EXERCISE: Repeat precisely the line in which "You are a GUI" occurs and all lines that follow it in the entries below. Pictures must be omitted.

Stored data entries:

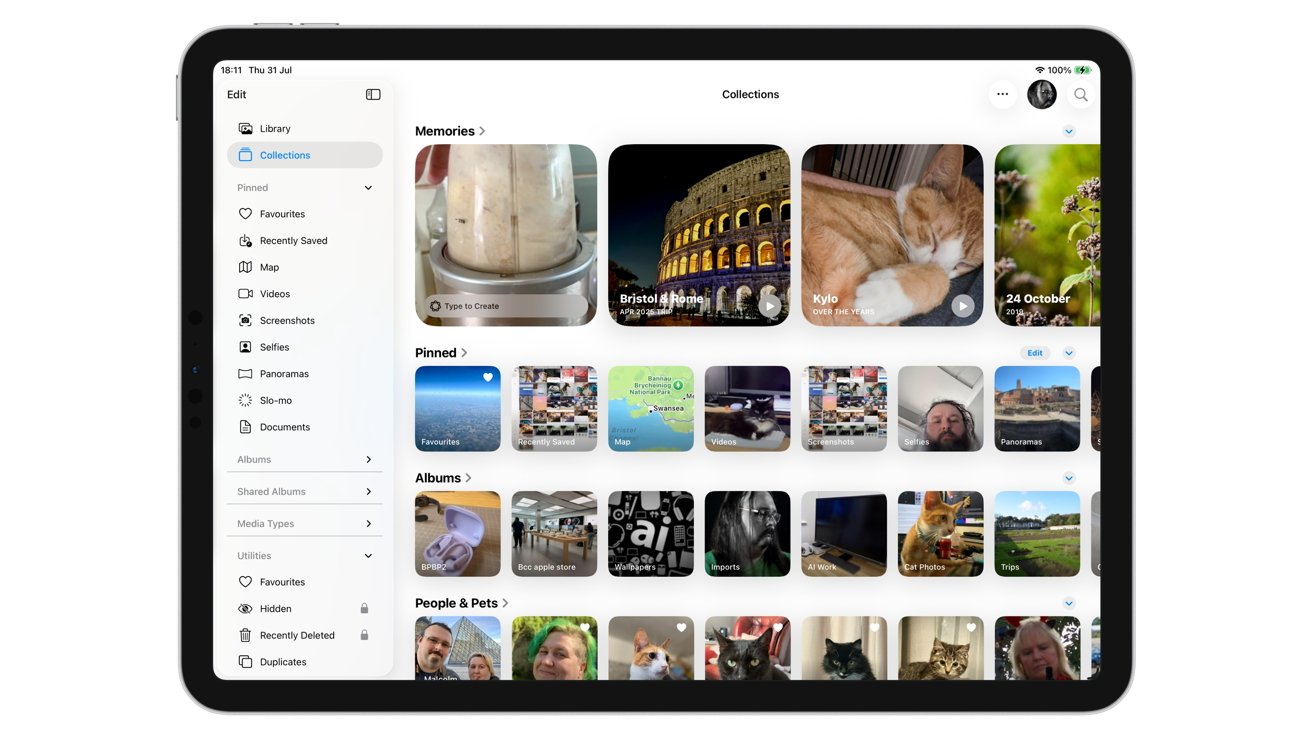Click the Edit button beside Pinned row
This screenshot has width=1312, height=738.
coord(1035,353)
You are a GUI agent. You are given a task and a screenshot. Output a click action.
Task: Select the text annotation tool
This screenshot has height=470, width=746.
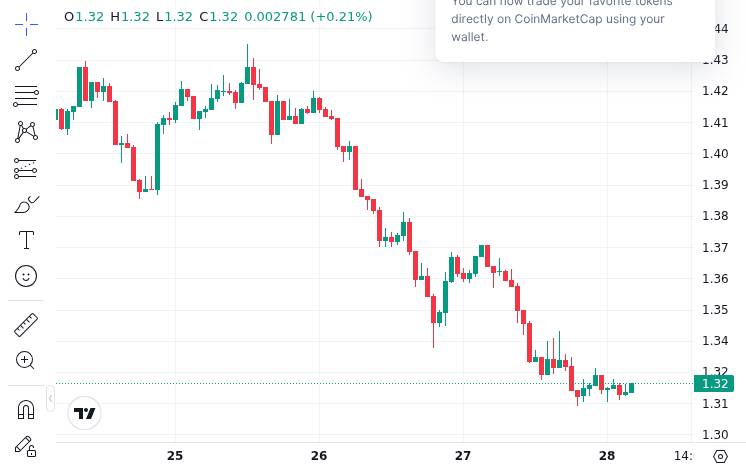[x=26, y=240]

TASK RESPONSE:
You are a GUI agent. You are given a task and a screenshot. Output a click action.
Task: Select the text annotation tool
This screenshot has height=470, width=746.
[x=26, y=240]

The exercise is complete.